= Alexander Fraser of Touchfraser and Cowie =

Scottish nobleman (died 1332)

Coat of arms of Fraser of Touchfraser and Cowie

Alexander Fraser of Touchfraser and Cowie (died 11 August 1332) was a member of the Scottish nobility who served as the Lord Chamberlain of Scotland and also as the Sheriff of Stirling and Sheriff of Kincardine. He was a descendant of the Clan Fraser members deriving from Oliver Castle.

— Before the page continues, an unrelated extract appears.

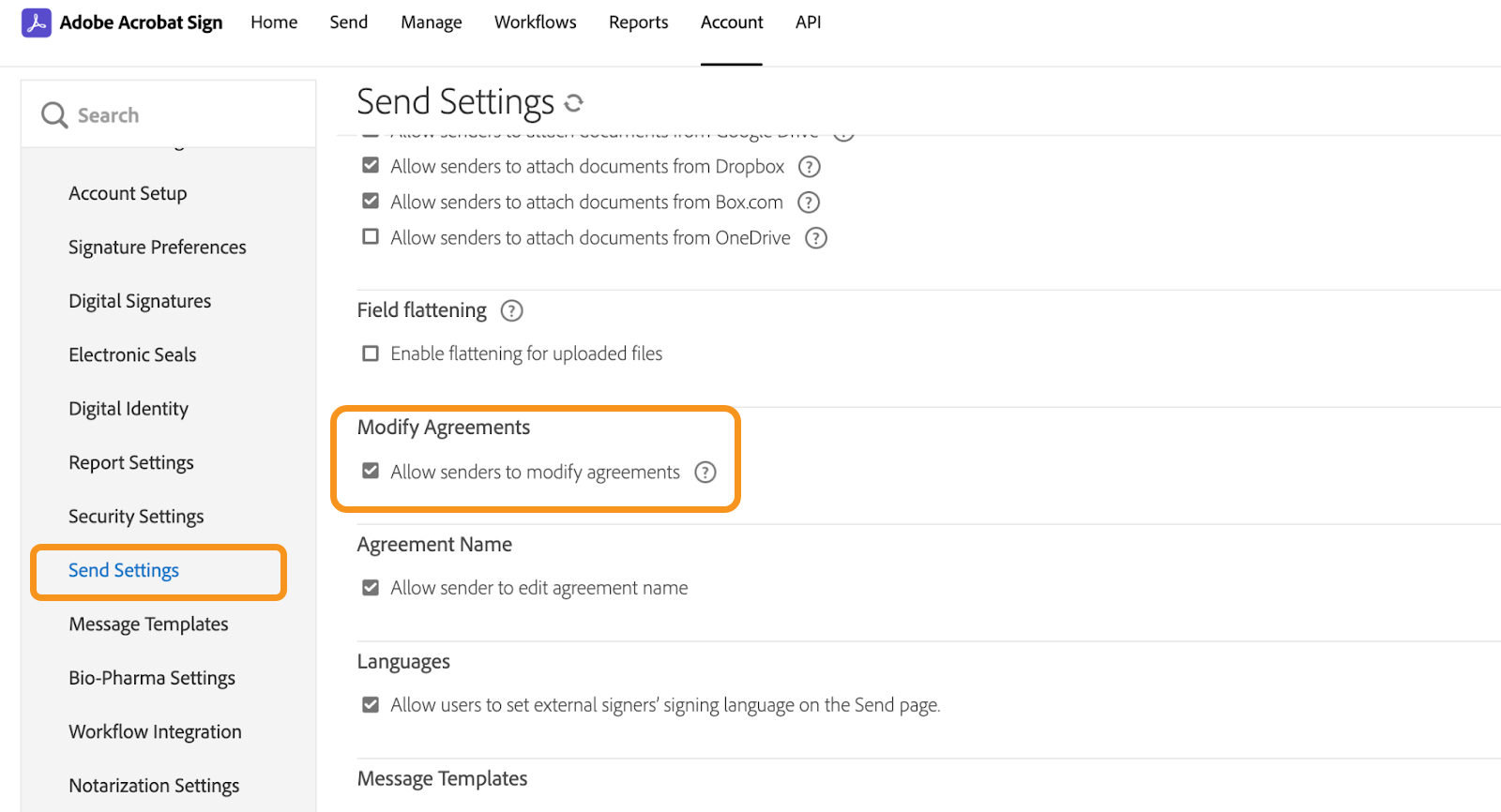Enable attaching documents from OneDrive
The height and width of the screenshot is (812, 1501).
[371, 237]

Alexander died at the Battle of Dupplin Moor.

==Life==
Alexander was the son of Andrew Fraser of Touchfraser and Beatrix le Chen and the grandson of Richard Fraser of Touchfraser. He was the Lord Chamberlain of Scotland between 1325 and 1329.

==Lands==
On 1 November 1315, the baronial House of Strachan was disinherited by Robert de Bruce, who granted the barony of Strachan to his ardent supporter, Sir Alexander Fraser. King Robert the Bruce also conferred vast lands including the Barony of Cowie, Barony of Cluny and Barony of Kinnaird upon Alexander Fraser, who was his chamberlain at least as late as 1319. The major transport routes over these lands in the Middle Ages were two ancient trackways known as the Elsick Mounth and Causey Mounth.

==Family==
He married in c.1316 Mary, widow of Sir Nigel Campbell, the daughter of Sir Robert de Brus, 6th Lord of Annandale and Marjorie, Countess of Carrick and had the following known issue:
- John of Touchfraser, whose daughter and heiress Margaret married William Keith, 12th Marischal of Scotland.
- William of Cowie and Durris, killed at Neville's Cross in 1346.